What is being asked –
Only the text carries over: repeat the records exactly and drop the images.

Data in this exercise –

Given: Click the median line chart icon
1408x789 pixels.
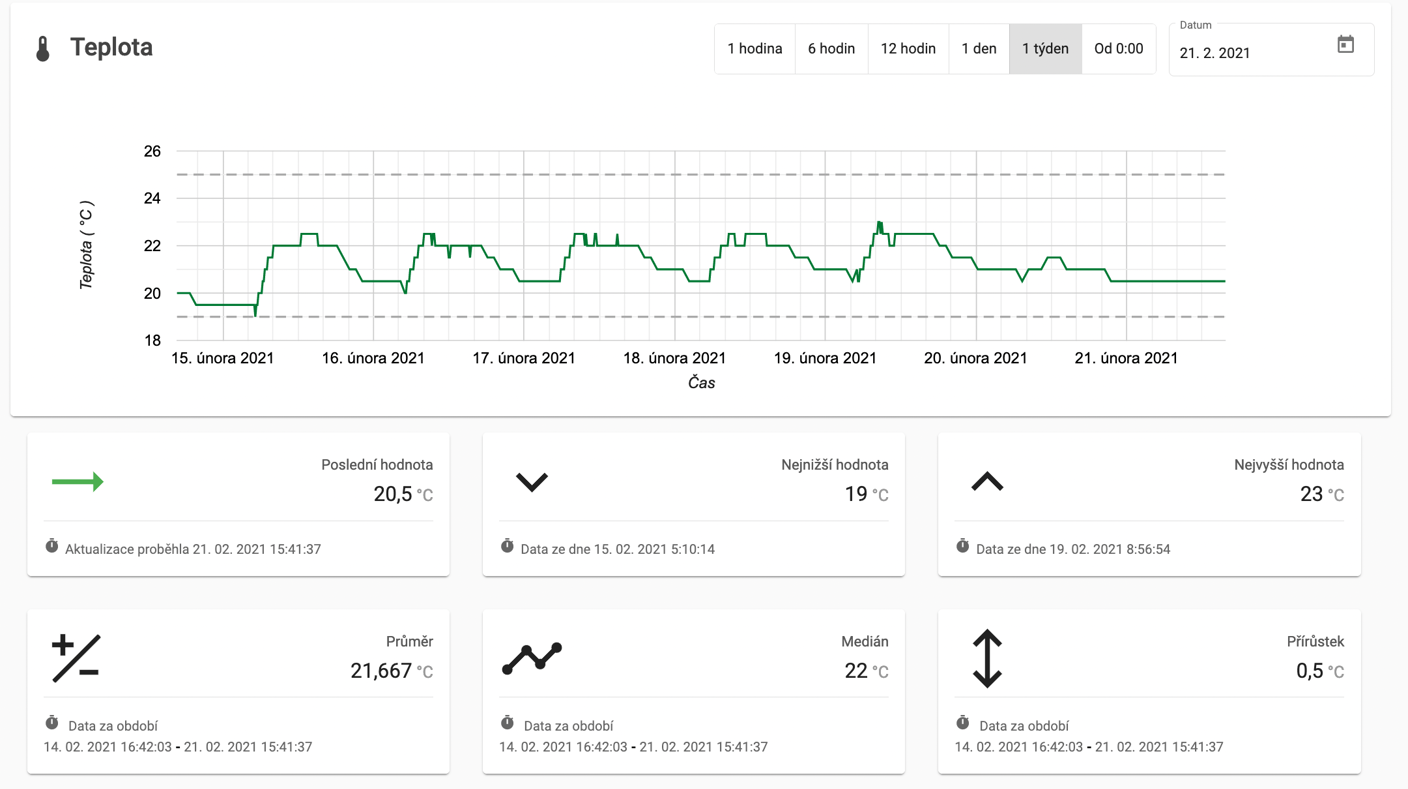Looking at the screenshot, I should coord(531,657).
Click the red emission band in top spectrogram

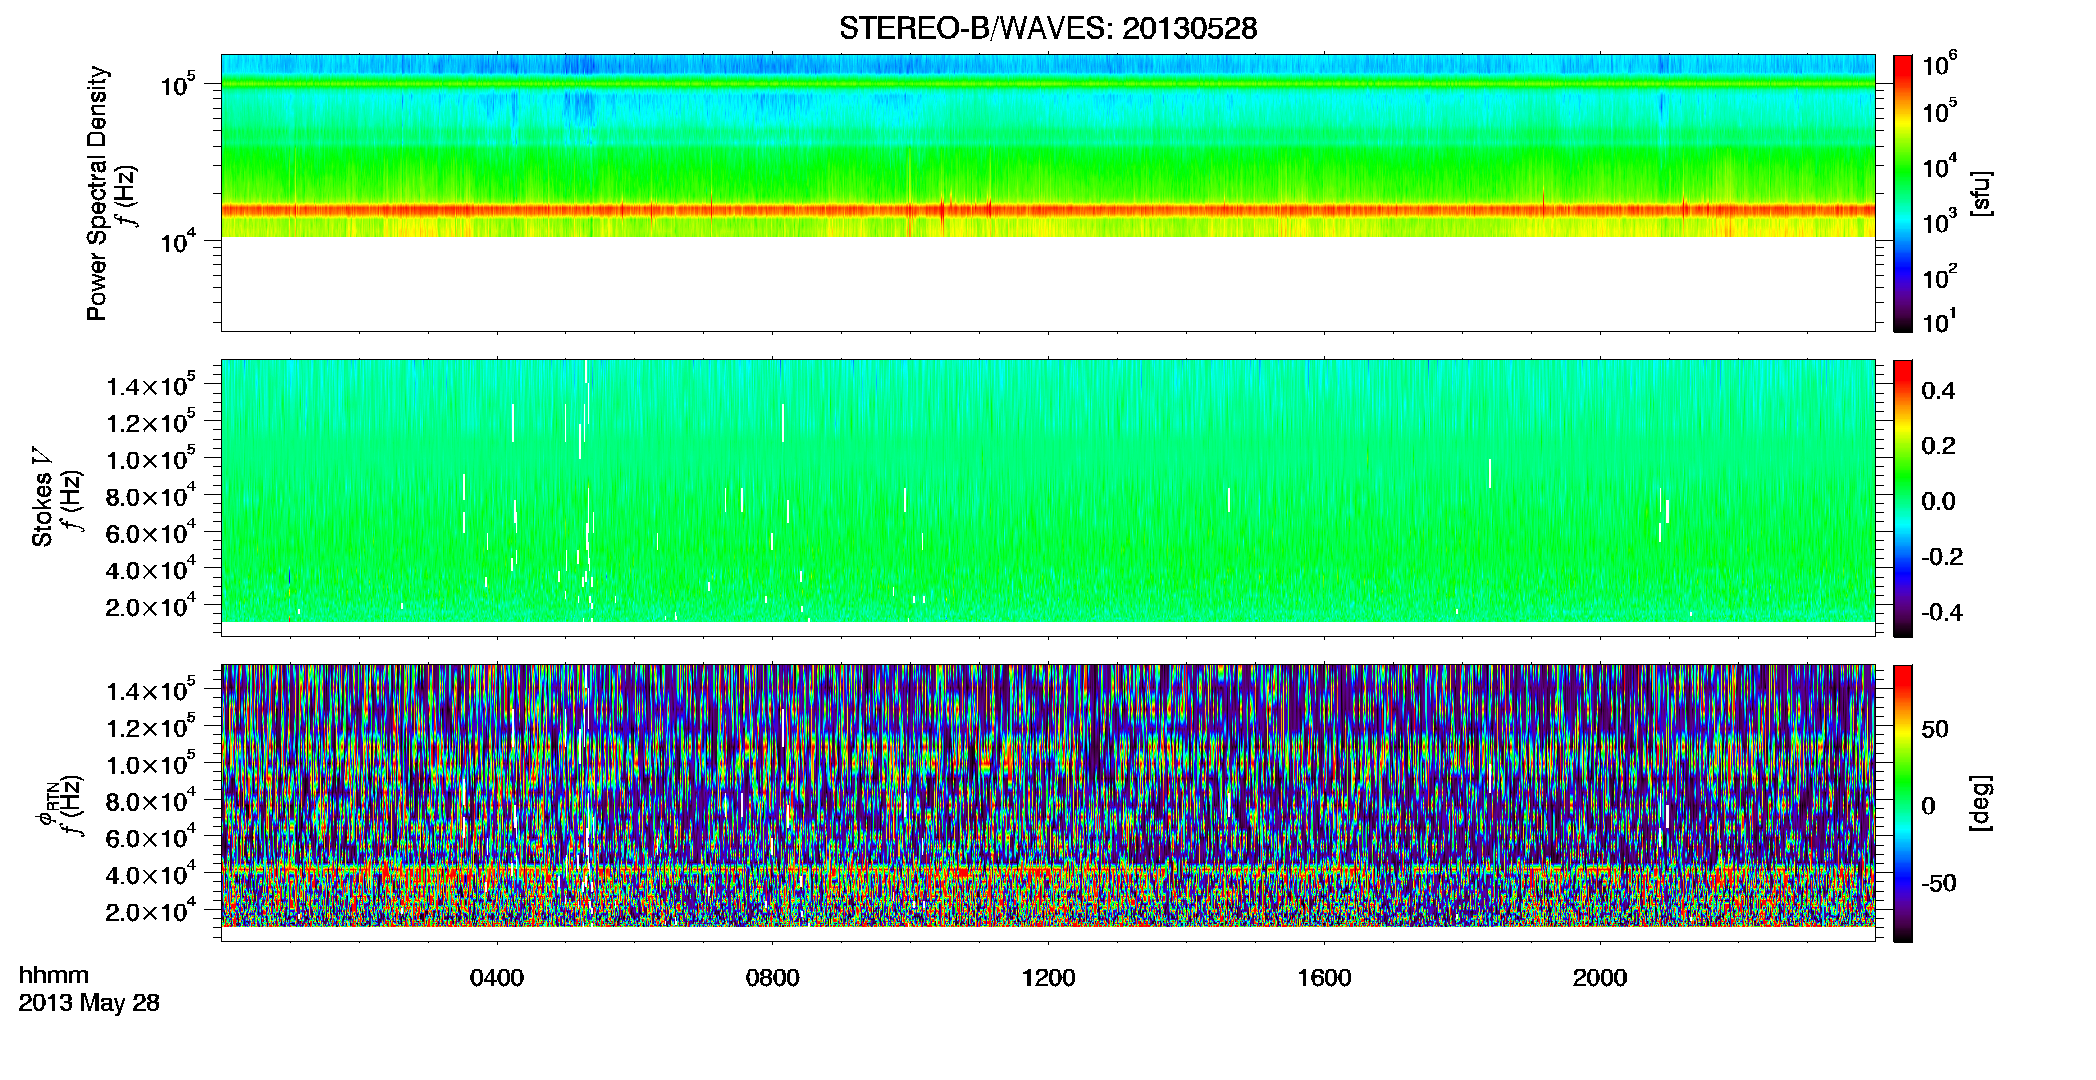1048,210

Answer section –
Given: Click the median line chart icon
1408x789 pixels.
Looking at the screenshot, I should coord(531,657).
Click the red emission band in top spectrogram

1048,210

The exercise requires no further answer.